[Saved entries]
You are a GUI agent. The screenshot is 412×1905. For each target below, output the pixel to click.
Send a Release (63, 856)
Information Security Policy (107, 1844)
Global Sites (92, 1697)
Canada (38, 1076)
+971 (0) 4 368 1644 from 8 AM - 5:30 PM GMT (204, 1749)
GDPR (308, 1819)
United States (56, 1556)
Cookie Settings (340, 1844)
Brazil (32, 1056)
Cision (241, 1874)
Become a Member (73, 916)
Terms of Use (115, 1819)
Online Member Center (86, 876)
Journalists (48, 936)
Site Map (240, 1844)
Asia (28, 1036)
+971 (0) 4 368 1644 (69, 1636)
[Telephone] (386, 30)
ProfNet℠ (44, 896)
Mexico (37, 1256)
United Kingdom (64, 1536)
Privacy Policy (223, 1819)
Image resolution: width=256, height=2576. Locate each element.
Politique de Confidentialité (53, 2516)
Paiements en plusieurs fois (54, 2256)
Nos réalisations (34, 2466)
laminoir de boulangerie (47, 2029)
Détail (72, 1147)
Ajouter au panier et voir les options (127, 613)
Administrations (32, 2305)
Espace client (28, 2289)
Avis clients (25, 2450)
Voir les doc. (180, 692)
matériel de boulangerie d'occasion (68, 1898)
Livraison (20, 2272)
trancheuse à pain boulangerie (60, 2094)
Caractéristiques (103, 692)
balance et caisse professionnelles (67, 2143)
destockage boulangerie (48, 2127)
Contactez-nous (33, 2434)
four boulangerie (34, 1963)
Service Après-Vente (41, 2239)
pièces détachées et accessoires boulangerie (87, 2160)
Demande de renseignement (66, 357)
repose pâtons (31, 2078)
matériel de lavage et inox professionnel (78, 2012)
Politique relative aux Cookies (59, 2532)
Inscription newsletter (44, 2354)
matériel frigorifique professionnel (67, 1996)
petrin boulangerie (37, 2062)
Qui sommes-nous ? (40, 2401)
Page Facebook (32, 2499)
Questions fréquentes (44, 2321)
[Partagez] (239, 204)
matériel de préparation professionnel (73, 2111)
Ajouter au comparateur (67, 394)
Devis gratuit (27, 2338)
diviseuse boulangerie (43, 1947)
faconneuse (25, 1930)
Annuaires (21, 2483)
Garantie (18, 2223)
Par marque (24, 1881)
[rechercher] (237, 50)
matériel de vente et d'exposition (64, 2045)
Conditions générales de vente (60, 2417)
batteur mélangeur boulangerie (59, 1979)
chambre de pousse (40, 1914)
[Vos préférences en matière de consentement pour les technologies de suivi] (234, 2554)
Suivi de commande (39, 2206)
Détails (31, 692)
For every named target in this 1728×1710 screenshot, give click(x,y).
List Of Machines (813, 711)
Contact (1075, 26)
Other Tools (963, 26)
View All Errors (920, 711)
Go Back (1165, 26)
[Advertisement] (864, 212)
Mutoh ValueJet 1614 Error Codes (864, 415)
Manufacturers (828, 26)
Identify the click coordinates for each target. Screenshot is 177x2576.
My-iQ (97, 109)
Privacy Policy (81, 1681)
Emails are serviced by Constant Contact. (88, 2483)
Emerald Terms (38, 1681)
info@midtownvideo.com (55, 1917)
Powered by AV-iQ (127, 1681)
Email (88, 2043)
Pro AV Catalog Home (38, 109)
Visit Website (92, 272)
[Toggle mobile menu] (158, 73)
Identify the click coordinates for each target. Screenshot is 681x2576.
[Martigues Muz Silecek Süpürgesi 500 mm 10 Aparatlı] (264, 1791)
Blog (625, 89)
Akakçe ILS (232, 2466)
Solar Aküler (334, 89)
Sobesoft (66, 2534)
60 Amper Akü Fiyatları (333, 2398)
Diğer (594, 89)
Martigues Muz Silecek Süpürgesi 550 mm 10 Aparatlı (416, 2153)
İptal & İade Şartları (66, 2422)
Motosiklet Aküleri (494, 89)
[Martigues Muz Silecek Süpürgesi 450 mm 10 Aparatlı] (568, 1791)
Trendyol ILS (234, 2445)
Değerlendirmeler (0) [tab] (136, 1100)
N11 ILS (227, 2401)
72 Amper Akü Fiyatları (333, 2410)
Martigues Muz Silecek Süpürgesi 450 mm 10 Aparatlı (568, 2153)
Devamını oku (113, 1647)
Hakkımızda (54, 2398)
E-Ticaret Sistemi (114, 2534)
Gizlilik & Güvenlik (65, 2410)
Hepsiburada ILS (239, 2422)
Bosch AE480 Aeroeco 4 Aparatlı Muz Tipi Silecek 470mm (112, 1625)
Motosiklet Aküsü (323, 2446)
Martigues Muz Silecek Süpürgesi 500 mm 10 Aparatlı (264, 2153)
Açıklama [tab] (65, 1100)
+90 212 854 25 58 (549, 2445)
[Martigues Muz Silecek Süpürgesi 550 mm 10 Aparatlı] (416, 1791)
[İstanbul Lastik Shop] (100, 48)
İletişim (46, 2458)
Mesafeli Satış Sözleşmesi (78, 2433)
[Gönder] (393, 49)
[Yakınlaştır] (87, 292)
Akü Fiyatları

__WHAT IS EXPECTED__:
Print exactly the lines above from the one with "Questions fréquentes (44, 2321)" to the one with "Par marque (24, 1881)", including both.

__EXERCISE ANSWER__:
Questions fréquentes (44, 2321)
[Partagez] (239, 204)
matériel de préparation professionnel (73, 2111)
Ajouter au comparateur (67, 394)
Devis gratuit (27, 2338)
diviseuse boulangerie (43, 1947)
faconneuse (25, 1930)
Annuaires (21, 2483)
Garantie (18, 2223)
Par marque (24, 1881)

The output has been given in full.